Granger, meanwhile, told Stabroek News that he raised concerns about the verification of the Statements of Poll (SOPs) from the general elections. He said that Ramotar indicated a willingness to proceed with a forensic audit of the entire election. Granger said he indicated to Ramotar that the APNU did not find such an activity necessary but was more concerned about the verification of the SoPs.
APNU also raised issues of governance, including the abuse of the State media. Granger said that he advocated for a change in policy by the state media so that other political parties can have access. Ramotar, Granger said, promised to examine this. “We just have to wait and see,” Granger said.
According to Granger, he also spoke to Ramotar about instances of victimisation and discrimination against APNU supporters at their workplaces. These persons, Granger said, were either sent home or transferred. Granger said that Ramotar asked for further information on these cases.
Meanwhile, Ramjattan said that he spoke to Ramotar about the clash between the police and APNU protestors on Tuesday morning which resulted in the police spraying several of the coalition’s supporters with rubber bullets.
“We indicated that to defuse the tensions in and around Georgetown, then there must be the handover of the SoPs,” Ramjattan said. “We feel that scanned copies of these SoPs ought to be handed over to APNU. They have a genuine grievance,” he said. He added that the PPP/C team was suggesting that there be a recount of all of the votes and this, he said, the AFC disagreed with. “It is better that the SoPs be handed over,” he said.
“We made it quite clear to the president and his team that the right to protest is a constitutional right and a fundamental human right,” he said. “Dr. Luncheon indicated that he will ask the security forces to use restraint and we were happy with that,” he said.
Ramjattan also said that during the meeting with the President and his team, the AFC was asked for some of their ideas “and we indicated that we would be happy if Parliament [is] convened as early as possible, because from our indications they were trying to convene Parliament on the very last date, which is sometime in January. We feel that Parliament should be convened as quickly as possible.”
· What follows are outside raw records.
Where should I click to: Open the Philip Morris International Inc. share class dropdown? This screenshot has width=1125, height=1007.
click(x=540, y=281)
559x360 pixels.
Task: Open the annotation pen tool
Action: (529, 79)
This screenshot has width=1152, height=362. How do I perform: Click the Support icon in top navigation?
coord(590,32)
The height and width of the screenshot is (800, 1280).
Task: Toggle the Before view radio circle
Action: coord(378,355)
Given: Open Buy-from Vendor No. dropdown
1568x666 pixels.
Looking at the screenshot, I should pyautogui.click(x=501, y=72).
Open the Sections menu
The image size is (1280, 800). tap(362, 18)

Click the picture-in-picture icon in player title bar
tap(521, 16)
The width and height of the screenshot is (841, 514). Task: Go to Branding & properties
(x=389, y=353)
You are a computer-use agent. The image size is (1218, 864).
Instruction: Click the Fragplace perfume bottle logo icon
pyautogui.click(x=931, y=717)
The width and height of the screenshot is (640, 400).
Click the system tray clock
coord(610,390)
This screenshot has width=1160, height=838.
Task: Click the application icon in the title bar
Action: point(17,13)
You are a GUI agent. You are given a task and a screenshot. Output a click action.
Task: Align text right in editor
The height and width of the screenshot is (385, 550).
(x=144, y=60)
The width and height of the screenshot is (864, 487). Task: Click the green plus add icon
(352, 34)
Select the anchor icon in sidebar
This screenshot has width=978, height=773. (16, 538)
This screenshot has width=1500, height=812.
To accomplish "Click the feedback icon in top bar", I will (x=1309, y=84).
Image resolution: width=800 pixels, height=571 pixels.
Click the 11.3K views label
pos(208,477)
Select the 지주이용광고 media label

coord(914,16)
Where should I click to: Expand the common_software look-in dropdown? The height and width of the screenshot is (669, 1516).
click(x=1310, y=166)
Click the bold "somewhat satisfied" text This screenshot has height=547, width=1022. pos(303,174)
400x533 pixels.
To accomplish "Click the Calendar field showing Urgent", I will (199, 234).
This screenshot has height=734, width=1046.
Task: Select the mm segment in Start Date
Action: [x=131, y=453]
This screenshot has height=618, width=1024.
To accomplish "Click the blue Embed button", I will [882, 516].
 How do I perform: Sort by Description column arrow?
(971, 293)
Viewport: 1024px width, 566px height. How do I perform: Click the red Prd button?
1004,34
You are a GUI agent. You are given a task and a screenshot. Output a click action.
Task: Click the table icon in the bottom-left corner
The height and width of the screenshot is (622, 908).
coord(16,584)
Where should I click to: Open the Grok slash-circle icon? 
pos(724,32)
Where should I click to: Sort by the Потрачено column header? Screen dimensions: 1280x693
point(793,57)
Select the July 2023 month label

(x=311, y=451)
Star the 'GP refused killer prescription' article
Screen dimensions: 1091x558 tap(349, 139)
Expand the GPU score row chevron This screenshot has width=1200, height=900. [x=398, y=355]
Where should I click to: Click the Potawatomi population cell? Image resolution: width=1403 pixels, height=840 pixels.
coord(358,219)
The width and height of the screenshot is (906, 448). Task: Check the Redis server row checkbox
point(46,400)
“The second idea that we proposed is that we have an immediate tri-partite consensual arrangement to itemize the foremost matters of national interest, which find common ground in all our manifestos and action plans, with certain deadlines put to them, like the Procurement Commission must be established and operational within the first four months of the convening of Parliament. The suggestion was well received and we agreed that this will not be with the AFC talking alone with the PPP/C or the AFC talking alone with APNU. We would like to meet with the three parties all together… to deal with these matters,” he said.
Ramjattan also spoke about the party’s engagement with APNU, saying that the two parties are yet to meet. “It is being said all over the place that we have met with APNU. We have not. We will be and we intend to meet with APNU to discuss matters pertaining to our engagement,” he said. “Remember it is AFC/APNU that constitutes the majority of Parliament and it will be highly irresponsible if we do not meet to discuss matters of importance to both of us.
There will be matters of the speaker’s appointment, there will be matters of how we are going to engage within timelines in relation to what we are going to deal with in Parliament. We have common ground on so many things like corruption, good governance, radio licences and a whole host of issues that we would like to [address] with APNU and we will be meeting soon,” he said.